Bally’s Evansville Reopens Casino After Tech Outage Forced Closure

Posted on: October 19, 2021, 12:38h. 

Last updated on: October 19, 2021, 01:17h.

Bally’s Evansville reopened late Tuesday morning after the Indiana casino closed down unexpectedly on Monday.

Bally's Evansville
Bally’s Evansville reopened Tuesday morning after officials with the company said “a hardware system outage” forced the Indiana casino to close on Monday. (Image: Bally’s Evansville/Facebook)

Diane Spiers, the executive director of public relations for Bally’s Corp., told Casino.org Tuesday that the casino reopened at 11 am CT.

The Evansville Courier & Press reported that the gaming floor closed abruptly Monday afternoon.

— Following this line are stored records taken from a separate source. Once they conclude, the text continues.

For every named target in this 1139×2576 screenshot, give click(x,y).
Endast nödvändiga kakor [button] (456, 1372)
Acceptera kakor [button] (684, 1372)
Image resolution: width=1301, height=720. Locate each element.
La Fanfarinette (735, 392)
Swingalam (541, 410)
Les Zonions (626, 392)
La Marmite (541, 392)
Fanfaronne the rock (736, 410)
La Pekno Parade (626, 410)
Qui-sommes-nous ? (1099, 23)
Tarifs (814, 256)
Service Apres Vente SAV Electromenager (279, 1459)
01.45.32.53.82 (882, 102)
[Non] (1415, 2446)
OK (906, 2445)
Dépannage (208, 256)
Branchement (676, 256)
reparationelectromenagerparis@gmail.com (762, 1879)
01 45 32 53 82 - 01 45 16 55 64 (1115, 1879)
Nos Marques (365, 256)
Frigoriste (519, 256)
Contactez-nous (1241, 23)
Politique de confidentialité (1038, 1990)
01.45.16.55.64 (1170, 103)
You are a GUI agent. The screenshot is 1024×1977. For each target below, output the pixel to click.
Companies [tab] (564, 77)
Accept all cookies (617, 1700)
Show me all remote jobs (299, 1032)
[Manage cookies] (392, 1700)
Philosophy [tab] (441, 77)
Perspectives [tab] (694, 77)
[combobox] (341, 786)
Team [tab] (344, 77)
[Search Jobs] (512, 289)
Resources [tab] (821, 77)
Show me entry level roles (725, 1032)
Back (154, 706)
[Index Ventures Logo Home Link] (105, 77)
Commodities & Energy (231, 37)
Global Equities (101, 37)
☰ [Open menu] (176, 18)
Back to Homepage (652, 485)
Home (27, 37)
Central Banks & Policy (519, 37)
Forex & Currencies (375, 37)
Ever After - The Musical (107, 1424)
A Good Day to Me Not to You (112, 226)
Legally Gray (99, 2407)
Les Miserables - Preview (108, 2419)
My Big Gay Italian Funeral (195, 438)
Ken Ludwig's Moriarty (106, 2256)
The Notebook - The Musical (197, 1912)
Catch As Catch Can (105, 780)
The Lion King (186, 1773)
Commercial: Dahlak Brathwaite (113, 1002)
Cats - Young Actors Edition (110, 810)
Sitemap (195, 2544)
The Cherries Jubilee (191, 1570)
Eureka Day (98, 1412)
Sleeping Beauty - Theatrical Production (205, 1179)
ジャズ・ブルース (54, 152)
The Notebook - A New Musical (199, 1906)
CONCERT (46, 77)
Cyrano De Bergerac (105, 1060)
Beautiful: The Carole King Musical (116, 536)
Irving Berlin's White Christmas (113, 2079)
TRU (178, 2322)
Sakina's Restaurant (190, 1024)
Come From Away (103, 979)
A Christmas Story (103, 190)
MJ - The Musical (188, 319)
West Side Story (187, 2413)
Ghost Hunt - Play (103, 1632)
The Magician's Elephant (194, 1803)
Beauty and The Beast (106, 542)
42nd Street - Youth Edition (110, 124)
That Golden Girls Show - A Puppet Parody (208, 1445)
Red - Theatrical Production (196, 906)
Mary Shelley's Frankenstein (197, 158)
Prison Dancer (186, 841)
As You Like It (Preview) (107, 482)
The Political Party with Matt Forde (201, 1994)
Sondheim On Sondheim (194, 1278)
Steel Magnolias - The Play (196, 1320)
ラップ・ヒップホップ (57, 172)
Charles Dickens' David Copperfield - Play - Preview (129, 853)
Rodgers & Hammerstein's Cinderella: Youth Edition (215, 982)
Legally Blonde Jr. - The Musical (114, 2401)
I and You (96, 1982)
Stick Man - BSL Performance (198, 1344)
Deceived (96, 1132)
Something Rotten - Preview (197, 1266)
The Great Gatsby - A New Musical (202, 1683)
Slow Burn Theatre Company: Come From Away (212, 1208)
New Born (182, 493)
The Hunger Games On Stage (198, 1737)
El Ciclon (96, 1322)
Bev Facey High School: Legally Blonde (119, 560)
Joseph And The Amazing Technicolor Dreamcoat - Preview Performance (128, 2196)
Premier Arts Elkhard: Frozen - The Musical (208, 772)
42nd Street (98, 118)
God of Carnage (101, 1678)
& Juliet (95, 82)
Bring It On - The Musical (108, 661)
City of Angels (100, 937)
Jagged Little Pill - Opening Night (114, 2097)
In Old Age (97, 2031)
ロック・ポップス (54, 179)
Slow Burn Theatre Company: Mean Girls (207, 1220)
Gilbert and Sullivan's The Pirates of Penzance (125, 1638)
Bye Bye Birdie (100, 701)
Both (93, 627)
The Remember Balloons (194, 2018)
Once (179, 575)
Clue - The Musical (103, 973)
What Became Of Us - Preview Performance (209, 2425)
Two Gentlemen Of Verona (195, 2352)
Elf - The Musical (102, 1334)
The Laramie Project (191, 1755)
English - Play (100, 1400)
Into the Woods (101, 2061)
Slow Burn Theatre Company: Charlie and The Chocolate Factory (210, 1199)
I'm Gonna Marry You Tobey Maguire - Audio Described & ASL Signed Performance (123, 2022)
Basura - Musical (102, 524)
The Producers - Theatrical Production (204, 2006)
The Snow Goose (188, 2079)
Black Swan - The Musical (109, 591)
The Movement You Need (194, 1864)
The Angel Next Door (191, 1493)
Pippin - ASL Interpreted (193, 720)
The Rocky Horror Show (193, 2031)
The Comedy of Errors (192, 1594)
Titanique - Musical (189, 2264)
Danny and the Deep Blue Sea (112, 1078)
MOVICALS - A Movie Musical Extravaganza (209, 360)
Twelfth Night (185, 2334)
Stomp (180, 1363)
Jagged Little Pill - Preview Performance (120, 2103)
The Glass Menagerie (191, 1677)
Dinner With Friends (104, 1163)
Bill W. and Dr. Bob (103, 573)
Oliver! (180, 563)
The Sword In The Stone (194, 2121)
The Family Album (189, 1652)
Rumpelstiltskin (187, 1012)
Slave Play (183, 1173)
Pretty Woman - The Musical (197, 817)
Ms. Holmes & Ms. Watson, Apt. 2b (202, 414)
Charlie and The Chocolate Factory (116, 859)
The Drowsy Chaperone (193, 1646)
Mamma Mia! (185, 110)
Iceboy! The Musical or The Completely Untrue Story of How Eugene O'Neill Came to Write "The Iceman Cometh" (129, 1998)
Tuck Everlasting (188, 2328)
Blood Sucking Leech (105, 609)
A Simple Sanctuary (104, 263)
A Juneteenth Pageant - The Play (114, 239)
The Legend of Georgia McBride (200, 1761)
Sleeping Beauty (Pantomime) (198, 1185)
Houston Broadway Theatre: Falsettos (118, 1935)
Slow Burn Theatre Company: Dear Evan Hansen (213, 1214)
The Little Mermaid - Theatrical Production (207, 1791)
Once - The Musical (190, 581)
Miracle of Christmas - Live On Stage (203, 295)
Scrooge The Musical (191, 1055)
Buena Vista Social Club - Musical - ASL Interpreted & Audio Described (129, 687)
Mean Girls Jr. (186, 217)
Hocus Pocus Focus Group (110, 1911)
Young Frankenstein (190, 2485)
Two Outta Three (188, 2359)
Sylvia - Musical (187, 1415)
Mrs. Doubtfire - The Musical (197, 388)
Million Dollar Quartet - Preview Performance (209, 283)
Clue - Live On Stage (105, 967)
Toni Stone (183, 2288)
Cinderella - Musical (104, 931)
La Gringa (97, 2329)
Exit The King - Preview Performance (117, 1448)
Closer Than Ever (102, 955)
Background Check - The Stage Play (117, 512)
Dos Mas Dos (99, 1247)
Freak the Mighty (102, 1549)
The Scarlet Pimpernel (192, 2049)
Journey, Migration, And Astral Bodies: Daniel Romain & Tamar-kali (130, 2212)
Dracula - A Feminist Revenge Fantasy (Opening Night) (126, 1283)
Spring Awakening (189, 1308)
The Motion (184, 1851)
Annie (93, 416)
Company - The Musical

Due to a hardware system outage, we temporarily suspended our casino operations on Monday,” the casino’s statement read. “We are now open for business and look forward to continuing to provide a world-class entertainment destination for our guests.”

The Indiana Gaming Commission told Casino.org late Monday that it was aware of the situation.

Casino Officially Changed Name Earlier This Month

The technology issue comes just a week after Bally’s officially changed the name of the casino previously known as Tropicana Evansville.

Last year, when the Rhode Island-based gaming company was still known as Twin River Worldwide Holdings, it purchased the casino from the newly merged Caesars Entertainment as part of a $480 million deal involving Caesars and Gaming and Leisure Properties.

Caesars, which itself was being acquired and taken over by leadership from Eldorado Resorts, was required by the Indiana Gaming Commission to sell properties in order to have the $17.3 billion deal approved. The Evansville casino was the first transaction.

The casino operations cost $140 million, while GLPI bought the property for $340 million. GLPI subsequently agreed to lease the property to Twin River (now Bally’s) with annual payments starting at $28 million.

Bally’s closed on the sale in June, officially taking ownership of the casino at that time.

The Evansville purchase was one of several the company has made since the start of 2020, as it has become one of the fastest-growing gaming companies in the country. Among its other deals was the purchase of Tropicana Las Vegas in April. But the company hasn’t just focused on brick-and-mortar casinos. Other acquisitions include the purchase of online gaming company Gamesys, which closed earlier this month, and daily fantasy sports operator Monkey Knife Fight.

About Bally’s Evansville

Evansville is where the modern era of casino gaming started in Indiana. In December 1995, Casino Aztar opened the first riverboat casino in the state, nearly two and half years after state lawmakers passed the riverboat gaming act.

It rebranded under the Tropicana flag in 2013, and four years later, Tropicana officials invested $50 million to build a land-based casino at the property. Eldorado Resorts would then buy Tropicana in 2018.

Bally’s Evansville has more than 1,000 slot machines and 30 table games. In September, according to information from the IGC, it posted adjusted gaming revenues of $12.1 million, making it the second-most profitable casino in southern Indiana.

For the 2021 fiscal year, which ended in June, the Evansville casino generated more than $33.5 million in tax revenue for the state. That ranked eighth among the 12 casinos that operated in Indiana over that period.